Your task.
Starting at the line that contains "Given: Open the" and continuing through the end of the entries, rewrite those lines as a numbered list with blank lines omitted. Leave out the pictures.

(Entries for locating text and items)
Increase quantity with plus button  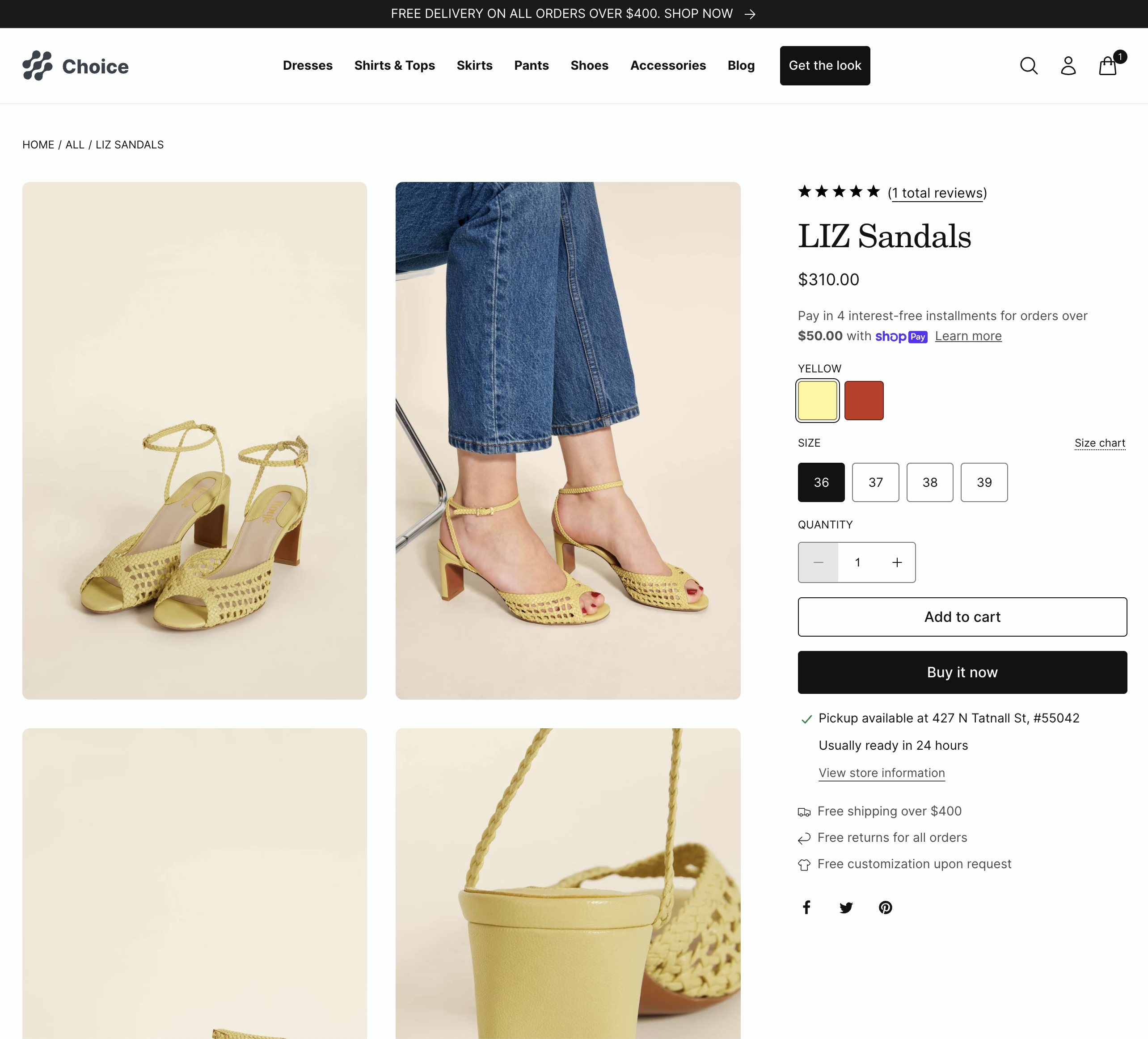pyautogui.click(x=897, y=563)
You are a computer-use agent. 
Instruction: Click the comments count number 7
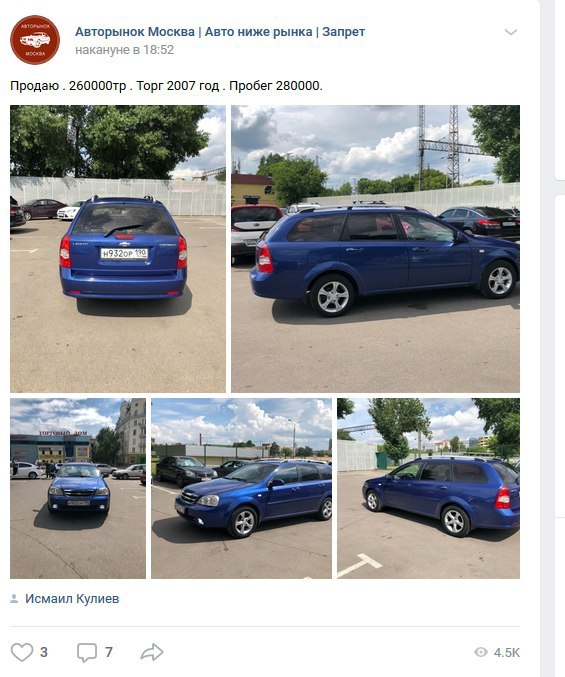point(109,652)
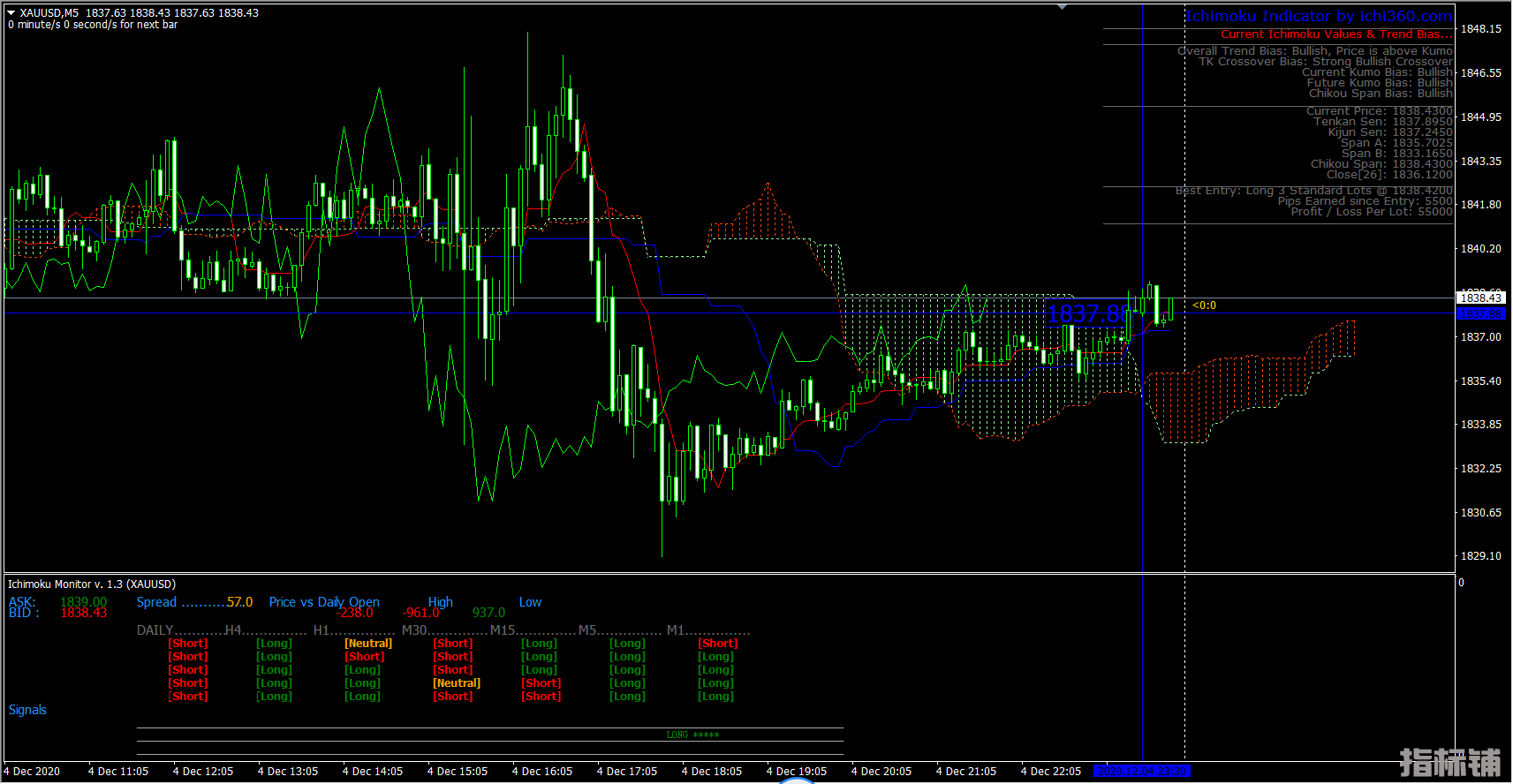Screen dimensions: 1513x784
Task: Open the Ichimoku Indicator by ichi360.com link
Action: point(1318,16)
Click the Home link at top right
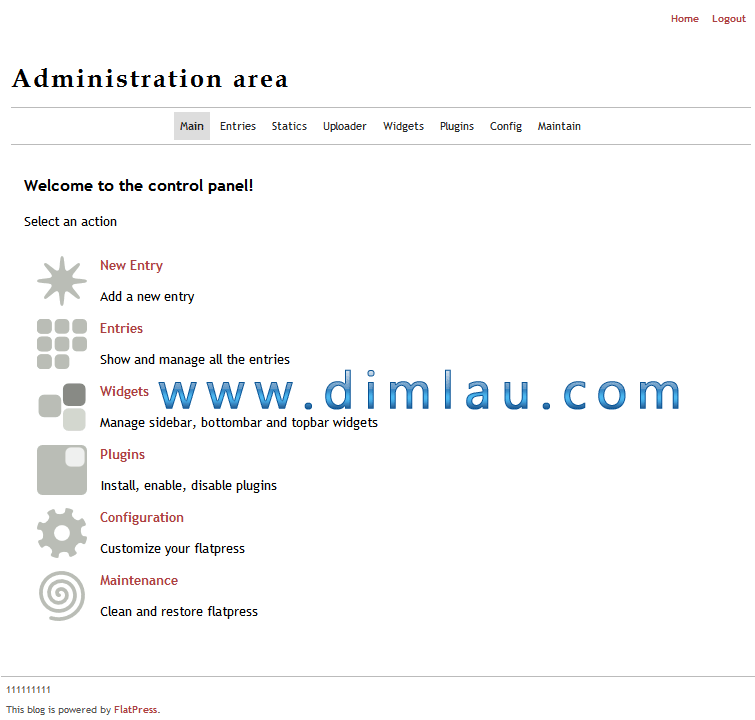The image size is (755, 720). pos(685,19)
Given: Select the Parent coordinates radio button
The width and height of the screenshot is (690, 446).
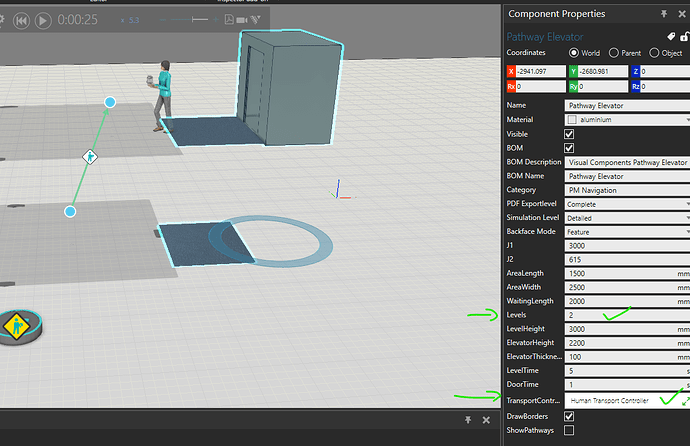Looking at the screenshot, I should tap(615, 52).
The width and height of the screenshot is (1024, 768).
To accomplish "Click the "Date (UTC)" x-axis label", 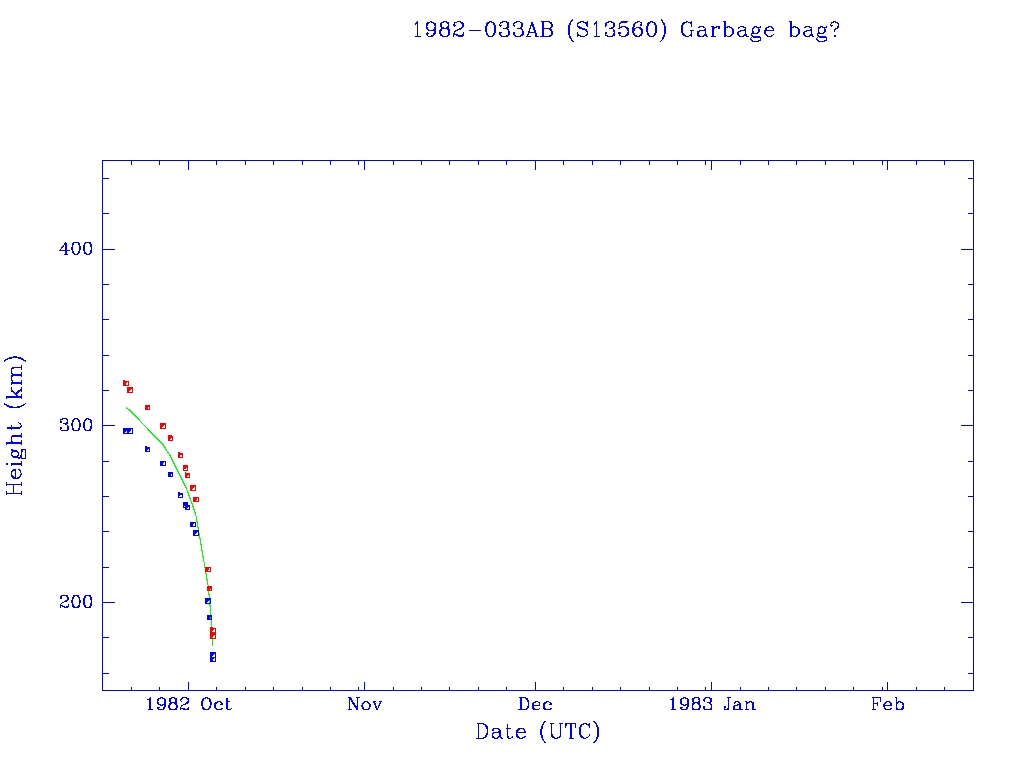I will (x=538, y=732).
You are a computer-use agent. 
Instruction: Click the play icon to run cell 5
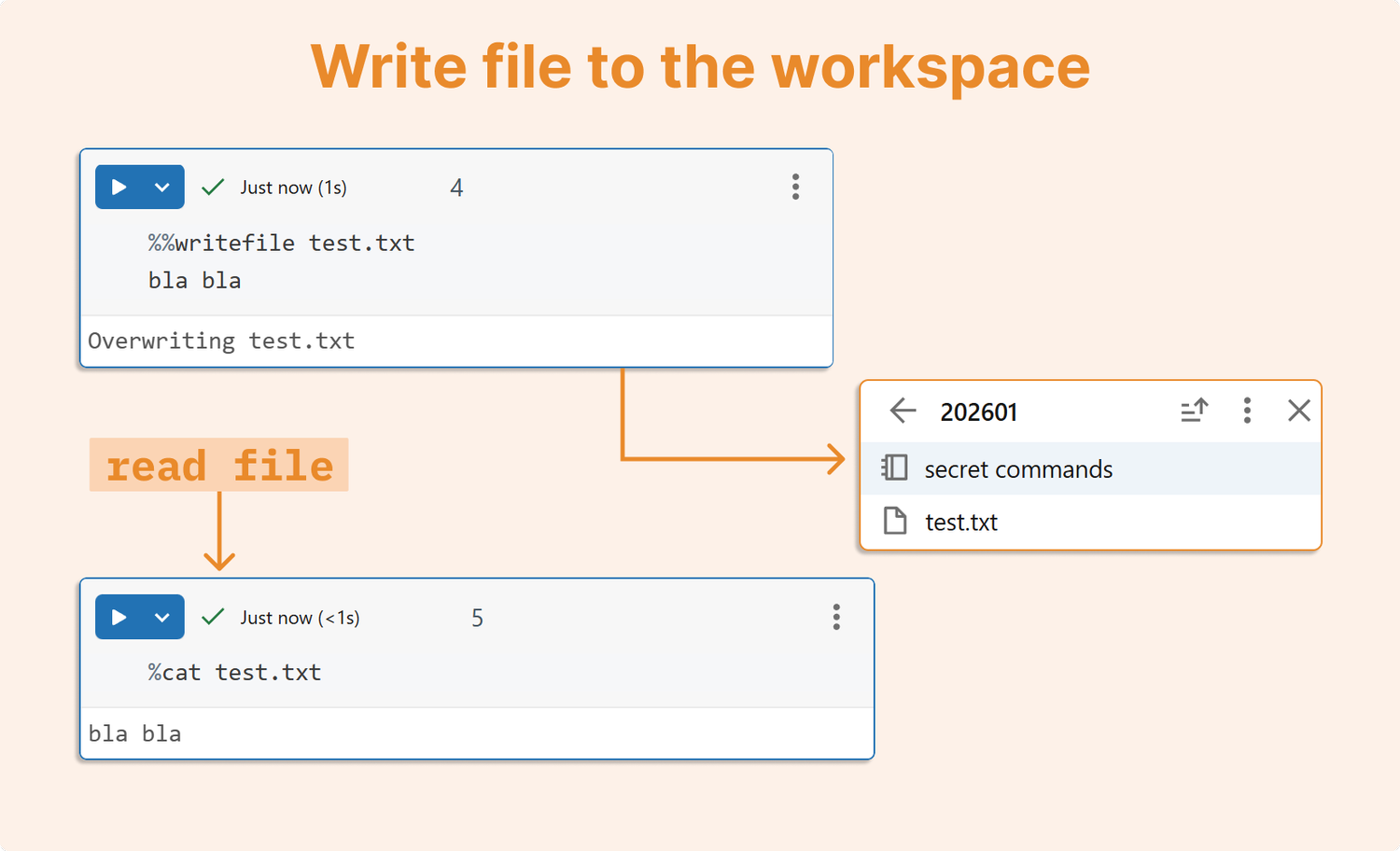(x=118, y=617)
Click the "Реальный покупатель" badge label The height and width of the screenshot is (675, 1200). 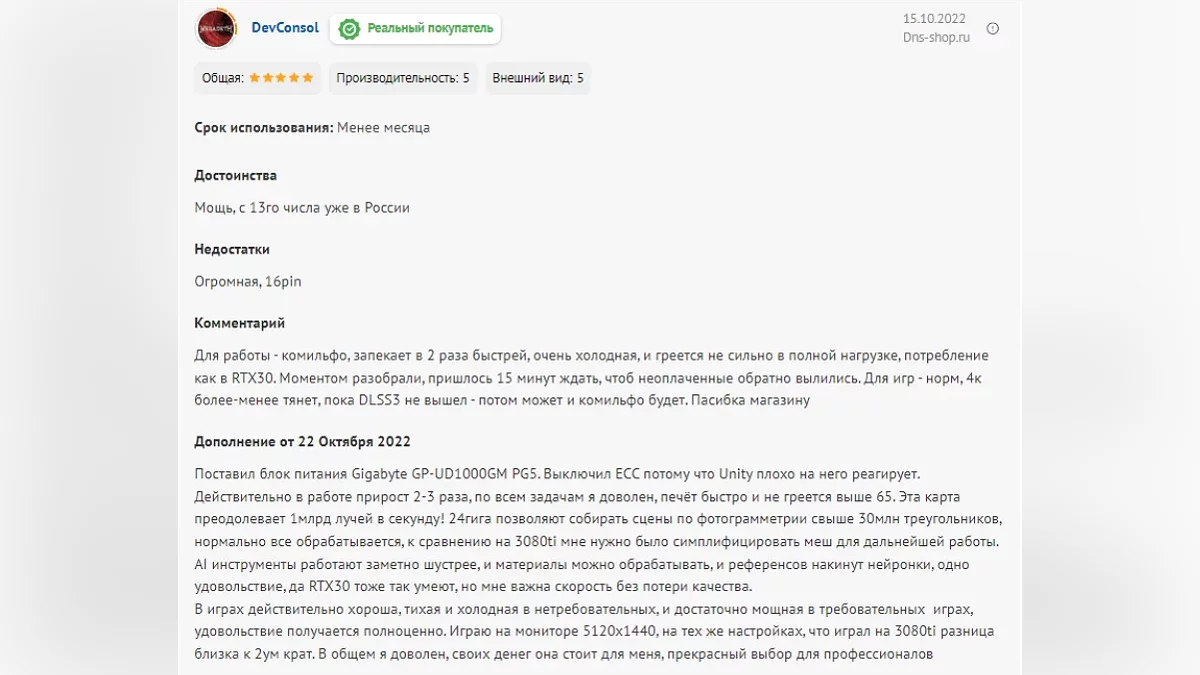430,28
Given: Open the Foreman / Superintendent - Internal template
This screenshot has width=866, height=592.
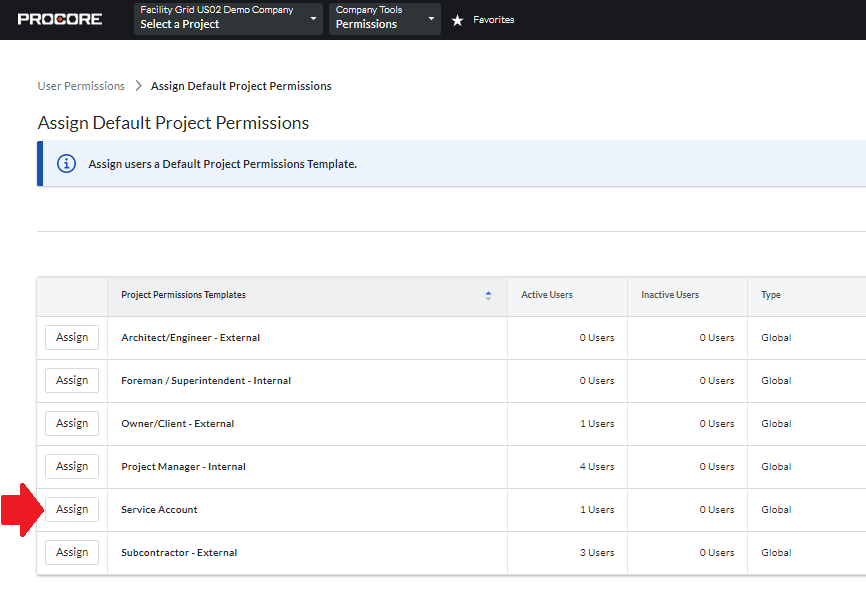Looking at the screenshot, I should [205, 380].
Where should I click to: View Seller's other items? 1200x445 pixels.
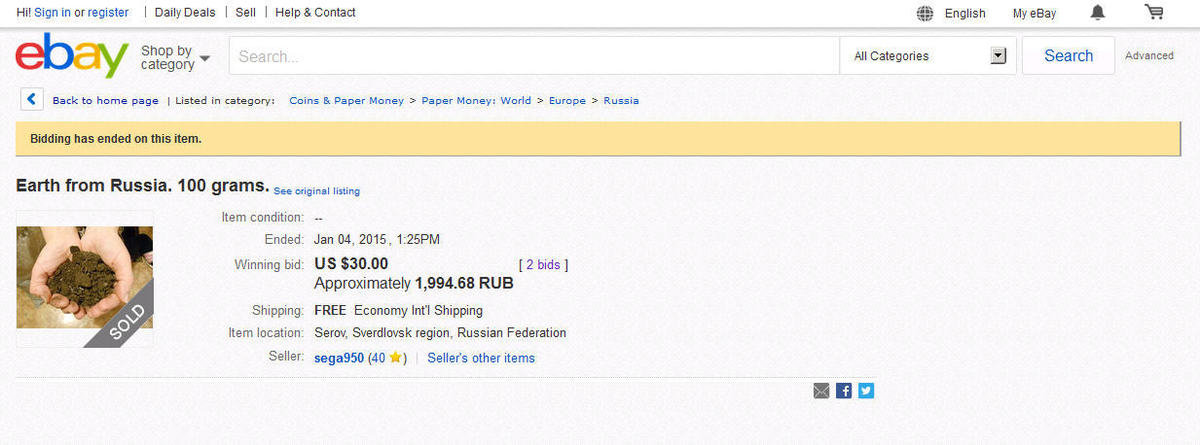point(481,358)
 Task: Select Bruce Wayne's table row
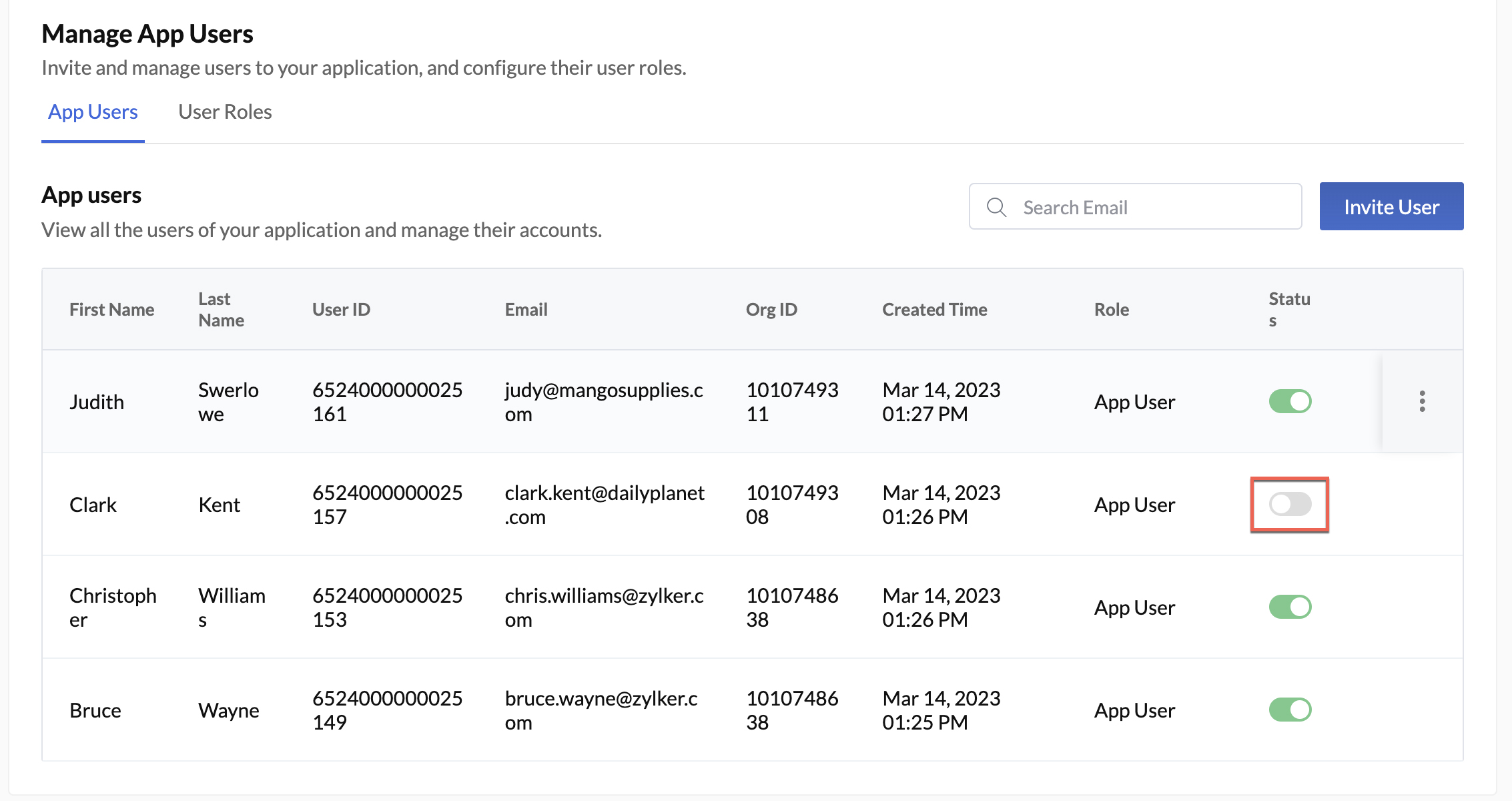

The result.
1. Given: Open the Foreman / Superintendent - Internal template
2. This screenshot has width=866, height=592.
3. Looking at the screenshot, I should [205, 380].
4. Where should I click to: View Seller's other items? 1200x445 pixels.
5. point(481,358)
6.  Task: Select Bruce Wayne's table row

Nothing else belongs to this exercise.